Covid-19 adlı küresel virüs salgını herkesin hayatına dokundu. Kimilerinin işyerleri sağlık önlemleri nedeniyle kapanırken, kimi insanlar zorunlu da olsa kalkıp işine gidiyor. Tezatlık zaten burada başlıyor, önlem ise herkes için önlem alınmalı. Virüsün yer mekan tercih ettiğini sanmıyorum.

En çok da Sağlık çalışanlarını düşünüyorum, dün çıkıp “Maskelerimizi eldivenlerimizi kutu kutu çalıyorlar .” Dedi bir doktor. Üstelik korunma tulumları dahi yok şuan. Bizler kendimizi evlerimizde tutarak koruyoruz fakat bizim için mücadele eden insanlara gösterdiğimiz bu bencillik maalesef çok üzücü. Bizzat tehdit altındaki insanlarla karşı karşıyalar.

Verilen rakamlar doğru mu?

Basına yansıyan vaka sayısının 191’e yükselip ölü sayısının da 2’ye çıktığını biliyoruz. Tıpkı diğer deprem, çığ ve şehit haberlerinde olduğu gibi bu sayıların doğruluğu konusunda hiç bir zaman emin olamıyoruz. Oda TV’nin haberine göre Sultan Abdülhamit Han Araştırma Hastanesi (eski GATA)’nde 16 Mart günü hayatını kaybeden eski jandarma Genel Komutanı Orgeneral Aytaç Yalman’ın coronavirus sebebiyle hayatını kaybettiğini hastane başhekimi açıkladı. Fakat sayı 3’e çıkmış oluyor bu durugör. Halen bildirilmedi. “Halk galeyana gelmesin.” E gelsin sonunda ölüm var. Doğruyu bilelim ki ona göre adım atalım, ciddiyetinin farkına varalım, kendimizi koruyalım. Biz halk olarak kurallara uymayı ve temkinli davranmayı pek sevmeyiz. Sokağa çıkma yasağı uygulanmadığı sürece virüsün yayılmasını engelleyeceğimizi düşünmüyorum.

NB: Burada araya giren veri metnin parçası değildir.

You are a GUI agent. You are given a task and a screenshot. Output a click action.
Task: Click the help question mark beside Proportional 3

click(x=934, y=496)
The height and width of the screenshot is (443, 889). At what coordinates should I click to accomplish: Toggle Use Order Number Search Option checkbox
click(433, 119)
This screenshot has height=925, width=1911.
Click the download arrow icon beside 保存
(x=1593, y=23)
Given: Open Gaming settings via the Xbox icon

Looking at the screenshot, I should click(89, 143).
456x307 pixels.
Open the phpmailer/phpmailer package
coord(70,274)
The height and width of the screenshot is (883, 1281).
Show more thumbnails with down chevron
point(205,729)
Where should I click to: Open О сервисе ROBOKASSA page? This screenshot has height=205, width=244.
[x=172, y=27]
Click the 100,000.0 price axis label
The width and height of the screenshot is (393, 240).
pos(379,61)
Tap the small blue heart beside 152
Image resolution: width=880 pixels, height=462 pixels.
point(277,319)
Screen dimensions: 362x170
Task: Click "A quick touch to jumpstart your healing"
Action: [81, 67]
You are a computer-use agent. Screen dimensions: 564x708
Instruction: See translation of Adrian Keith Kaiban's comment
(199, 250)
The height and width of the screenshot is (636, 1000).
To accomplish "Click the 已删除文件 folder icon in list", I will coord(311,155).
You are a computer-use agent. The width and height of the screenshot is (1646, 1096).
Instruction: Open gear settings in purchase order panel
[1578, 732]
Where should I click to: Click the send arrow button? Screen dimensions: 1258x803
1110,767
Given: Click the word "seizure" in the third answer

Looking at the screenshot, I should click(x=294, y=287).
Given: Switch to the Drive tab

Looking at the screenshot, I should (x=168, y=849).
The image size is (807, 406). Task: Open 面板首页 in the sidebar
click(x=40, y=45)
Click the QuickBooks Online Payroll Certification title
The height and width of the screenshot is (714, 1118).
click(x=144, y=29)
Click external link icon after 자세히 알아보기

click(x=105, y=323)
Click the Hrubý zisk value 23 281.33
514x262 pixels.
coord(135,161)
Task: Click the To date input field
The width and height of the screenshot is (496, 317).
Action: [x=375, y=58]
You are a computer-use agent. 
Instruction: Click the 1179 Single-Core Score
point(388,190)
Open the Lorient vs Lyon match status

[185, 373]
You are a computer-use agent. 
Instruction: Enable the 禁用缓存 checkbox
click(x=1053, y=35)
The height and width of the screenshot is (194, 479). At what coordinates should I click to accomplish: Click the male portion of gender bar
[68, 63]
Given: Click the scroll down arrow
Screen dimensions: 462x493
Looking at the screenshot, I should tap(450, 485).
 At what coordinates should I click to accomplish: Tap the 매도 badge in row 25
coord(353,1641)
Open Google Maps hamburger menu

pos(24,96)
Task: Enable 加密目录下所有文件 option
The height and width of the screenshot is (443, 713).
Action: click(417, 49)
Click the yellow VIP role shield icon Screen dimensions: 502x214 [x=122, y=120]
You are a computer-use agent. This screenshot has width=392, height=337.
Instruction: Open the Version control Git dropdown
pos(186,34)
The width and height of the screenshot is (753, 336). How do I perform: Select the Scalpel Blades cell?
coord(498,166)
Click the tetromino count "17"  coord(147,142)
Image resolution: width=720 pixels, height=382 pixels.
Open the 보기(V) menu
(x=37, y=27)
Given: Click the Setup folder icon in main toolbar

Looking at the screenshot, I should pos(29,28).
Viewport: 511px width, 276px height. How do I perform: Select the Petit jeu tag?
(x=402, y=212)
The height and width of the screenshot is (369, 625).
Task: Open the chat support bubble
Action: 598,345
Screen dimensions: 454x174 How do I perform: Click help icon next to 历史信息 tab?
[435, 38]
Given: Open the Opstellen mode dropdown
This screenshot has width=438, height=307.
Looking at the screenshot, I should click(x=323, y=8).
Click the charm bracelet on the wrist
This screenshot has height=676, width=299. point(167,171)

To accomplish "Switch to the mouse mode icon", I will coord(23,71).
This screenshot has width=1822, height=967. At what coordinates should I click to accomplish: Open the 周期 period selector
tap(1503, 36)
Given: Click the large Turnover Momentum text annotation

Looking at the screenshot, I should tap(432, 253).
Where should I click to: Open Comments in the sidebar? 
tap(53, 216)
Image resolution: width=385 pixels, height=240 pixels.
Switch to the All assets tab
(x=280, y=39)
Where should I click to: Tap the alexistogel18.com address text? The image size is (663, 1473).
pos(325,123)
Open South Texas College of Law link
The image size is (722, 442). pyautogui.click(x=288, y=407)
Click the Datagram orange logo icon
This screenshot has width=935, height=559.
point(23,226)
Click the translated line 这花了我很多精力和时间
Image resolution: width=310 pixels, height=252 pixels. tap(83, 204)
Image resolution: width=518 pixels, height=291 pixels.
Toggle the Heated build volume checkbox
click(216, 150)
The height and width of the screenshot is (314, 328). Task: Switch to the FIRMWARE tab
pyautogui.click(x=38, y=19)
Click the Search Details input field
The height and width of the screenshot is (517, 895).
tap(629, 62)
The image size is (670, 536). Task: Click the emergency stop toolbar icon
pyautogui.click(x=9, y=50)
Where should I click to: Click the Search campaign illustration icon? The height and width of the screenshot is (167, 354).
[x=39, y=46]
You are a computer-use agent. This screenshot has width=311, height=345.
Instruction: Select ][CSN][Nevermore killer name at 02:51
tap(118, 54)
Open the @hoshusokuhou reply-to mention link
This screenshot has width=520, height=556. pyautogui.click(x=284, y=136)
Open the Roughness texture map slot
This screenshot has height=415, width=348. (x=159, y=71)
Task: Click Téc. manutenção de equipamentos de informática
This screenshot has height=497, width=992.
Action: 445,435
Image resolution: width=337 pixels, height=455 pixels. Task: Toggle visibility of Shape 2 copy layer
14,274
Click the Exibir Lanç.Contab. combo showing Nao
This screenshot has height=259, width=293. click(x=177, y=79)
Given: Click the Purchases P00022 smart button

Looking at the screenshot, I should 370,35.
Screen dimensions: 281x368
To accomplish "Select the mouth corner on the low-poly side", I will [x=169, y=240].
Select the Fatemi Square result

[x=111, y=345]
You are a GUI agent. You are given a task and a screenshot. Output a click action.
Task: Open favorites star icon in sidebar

Herkesin gönlünü yapmaya çalışıyoruz !

Şu uçak ulaşımı KDV’leri  %18’den %1’e inince bir içim kaynamadı değil ! Hele konaklama vergisi kaldırılınca baktım biraz otellere ama yok o da bana uymadı.. Evimizde tutulmak istiyoruz, ama ekonomiye de can verelim tabi canım. Büyük şirketleri de küstürmemek lazım. Peki, hijyen ve gıda ürünlerinde de yüzümüz gülseydi halk olarak fena olmaz mıydı? Zaten kira, fatura ödeme derdinde olan insanların tedbirlerine biraz olsun destek olsaydık..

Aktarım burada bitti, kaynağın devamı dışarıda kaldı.